→ **OBJECTIVE**
Present every line of the material below as a numbered list, omitting the blank lines.

(Data for locating visible targets)
· · ·

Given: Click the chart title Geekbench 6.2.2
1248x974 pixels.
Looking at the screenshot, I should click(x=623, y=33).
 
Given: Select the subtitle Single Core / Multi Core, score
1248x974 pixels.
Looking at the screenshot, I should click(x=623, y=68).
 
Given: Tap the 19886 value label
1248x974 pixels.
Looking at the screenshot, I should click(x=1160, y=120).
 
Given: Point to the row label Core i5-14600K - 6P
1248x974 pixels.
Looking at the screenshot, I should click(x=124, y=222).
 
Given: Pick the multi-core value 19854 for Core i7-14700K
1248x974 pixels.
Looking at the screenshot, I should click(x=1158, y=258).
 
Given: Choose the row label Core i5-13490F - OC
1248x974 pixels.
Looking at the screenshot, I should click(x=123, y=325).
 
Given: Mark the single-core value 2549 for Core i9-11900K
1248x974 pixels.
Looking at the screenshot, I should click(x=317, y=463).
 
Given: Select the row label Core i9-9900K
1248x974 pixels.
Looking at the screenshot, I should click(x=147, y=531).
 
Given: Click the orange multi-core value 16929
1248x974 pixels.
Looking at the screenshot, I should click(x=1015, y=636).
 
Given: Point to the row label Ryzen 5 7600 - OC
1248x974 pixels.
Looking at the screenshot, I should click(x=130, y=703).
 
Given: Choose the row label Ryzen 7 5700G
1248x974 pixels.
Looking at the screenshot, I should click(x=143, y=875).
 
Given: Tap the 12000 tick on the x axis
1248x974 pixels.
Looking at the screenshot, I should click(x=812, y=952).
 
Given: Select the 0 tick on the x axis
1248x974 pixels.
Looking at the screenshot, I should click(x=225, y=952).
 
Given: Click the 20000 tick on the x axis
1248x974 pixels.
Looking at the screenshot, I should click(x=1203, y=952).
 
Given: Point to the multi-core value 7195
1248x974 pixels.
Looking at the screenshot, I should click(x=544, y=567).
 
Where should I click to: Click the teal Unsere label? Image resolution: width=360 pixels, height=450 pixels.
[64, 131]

· · ·

→ **SOLUTION BELOW**
1. Given: Click the chart title Geekbench 6.2.2
2. 1248x974 pixels.
3. Looking at the screenshot, I should click(x=623, y=33).
4. Given: Select the subtitle Single Core / Multi Core, score
5. 1248x974 pixels.
6. Looking at the screenshot, I should click(x=623, y=68).
7. Given: Tap the 19886 value label
8. 1248x974 pixels.
9. Looking at the screenshot, I should click(x=1160, y=120).
10. Given: Point to the row label Core i5-14600K - 6P
11. 1248x974 pixels.
12. Looking at the screenshot, I should click(x=124, y=222).
13. Given: Pick the multi-core value 19854 for Core i7-14700K
14. 1248x974 pixels.
15. Looking at the screenshot, I should click(x=1158, y=258).
16. Given: Choose the row label Core i5-13490F - OC
17. 1248x974 pixels.
18. Looking at the screenshot, I should click(x=123, y=325).
19. Given: Mark the single-core value 2549 for Core i9-11900K
20. 1248x974 pixels.
21. Looking at the screenshot, I should click(x=317, y=463).
22. Given: Select the row label Core i9-9900K
23. 1248x974 pixels.
24. Looking at the screenshot, I should click(x=147, y=531).
25. Given: Click the orange multi-core value 16929
26. 1248x974 pixels.
27. Looking at the screenshot, I should click(x=1015, y=636).
28. Given: Point to the row label Ryzen 5 7600 - OC
29. 1248x974 pixels.
30. Looking at the screenshot, I should click(x=130, y=703).
31. Given: Choose the row label Ryzen 7 5700G
32. 1248x974 pixels.
33. Looking at the screenshot, I should click(x=143, y=875).
34. Given: Tap the 12000 tick on the x axis
35. 1248x974 pixels.
36. Looking at the screenshot, I should click(x=812, y=952).
37. Given: Select the 0 tick on the x axis
38. 1248x974 pixels.
39. Looking at the screenshot, I should click(x=225, y=952).
40. Given: Click the 20000 tick on the x axis
41. 1248x974 pixels.
42. Looking at the screenshot, I should click(x=1203, y=952).
43. Given: Point to the multi-core value 7195
44. 1248x974 pixels.
45. Looking at the screenshot, I should click(x=544, y=567).
46. Where should I click to: Click the teal Unsere label? Image resolution: width=360 pixels, height=450 pixels.
47. [64, 131]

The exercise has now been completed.